*RECORDED DATA:*
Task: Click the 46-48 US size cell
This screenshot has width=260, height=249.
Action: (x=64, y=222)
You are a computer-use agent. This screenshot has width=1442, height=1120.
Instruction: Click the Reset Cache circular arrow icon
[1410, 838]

==

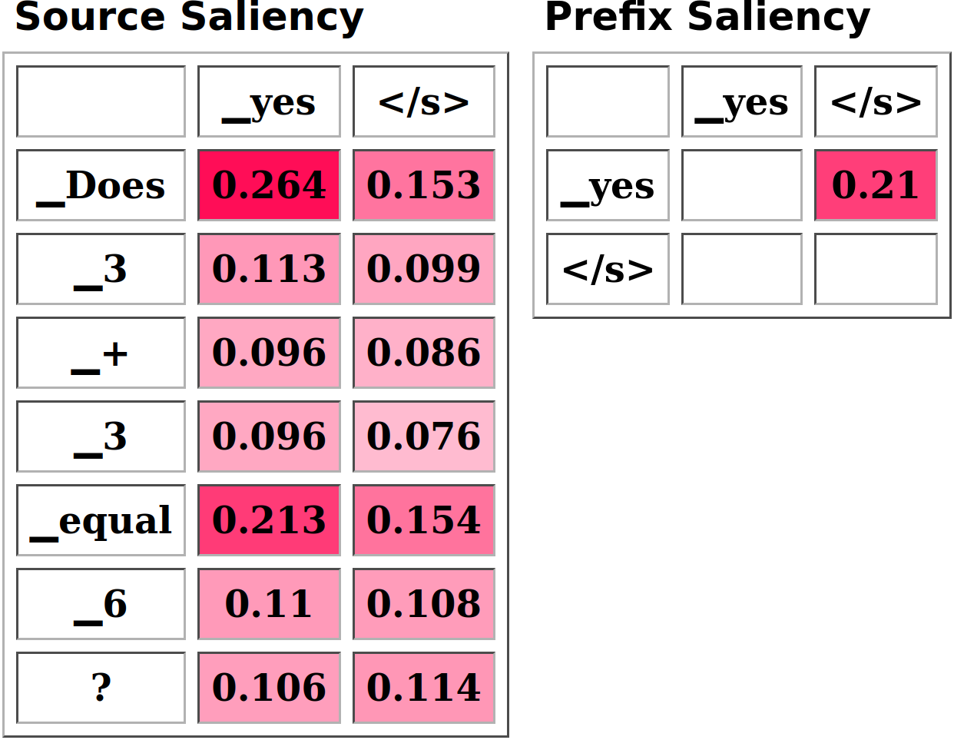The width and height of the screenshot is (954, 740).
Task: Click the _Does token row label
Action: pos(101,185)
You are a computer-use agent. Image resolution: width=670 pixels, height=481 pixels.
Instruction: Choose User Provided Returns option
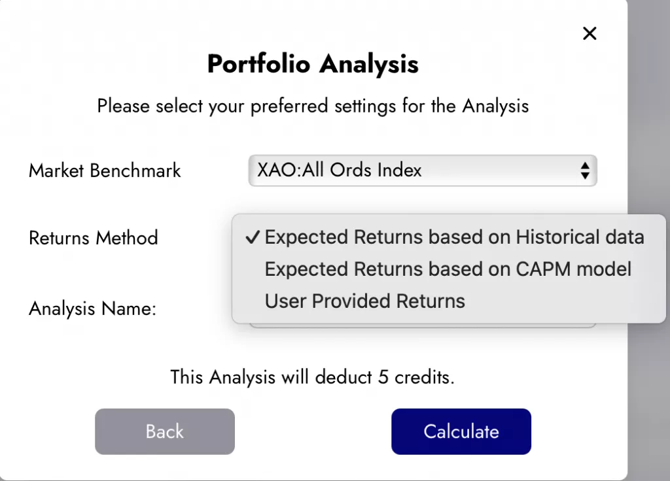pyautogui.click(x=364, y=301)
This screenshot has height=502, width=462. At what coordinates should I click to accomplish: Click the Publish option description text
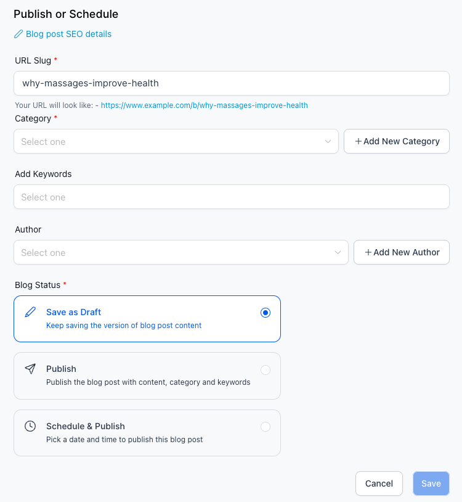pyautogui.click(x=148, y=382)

--

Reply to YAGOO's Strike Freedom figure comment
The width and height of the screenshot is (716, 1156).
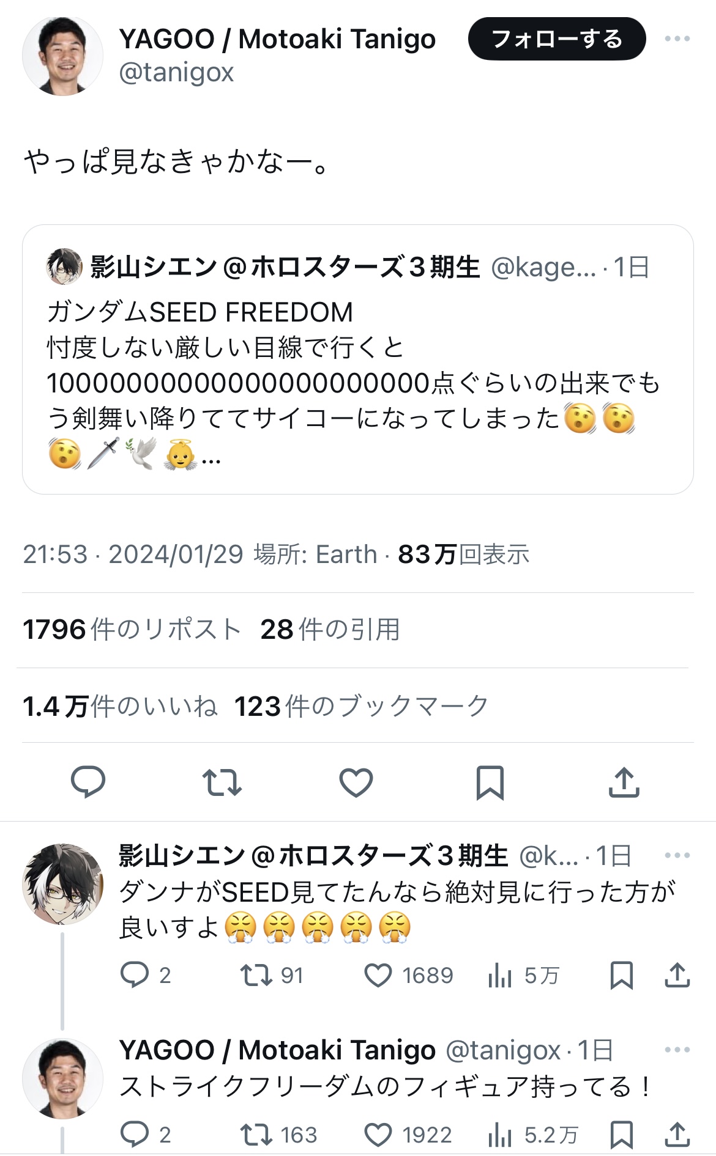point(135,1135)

*TASK DETAILS:*
Rewrite the stretch of items from the line containing "Reply to YAGOO's" through the line containing "point(135,1135)", and nothing else, keeping the request text but multiplying every coordinate in the answers by 0.8 and rounding to whole numbers, with halves rounded up. Leave the pictures out.

*PROBLEM SOLUTION:*
Reply to YAGOO's Strike Freedom figure comment
The width and height of the screenshot is (716, 1156).
point(108,908)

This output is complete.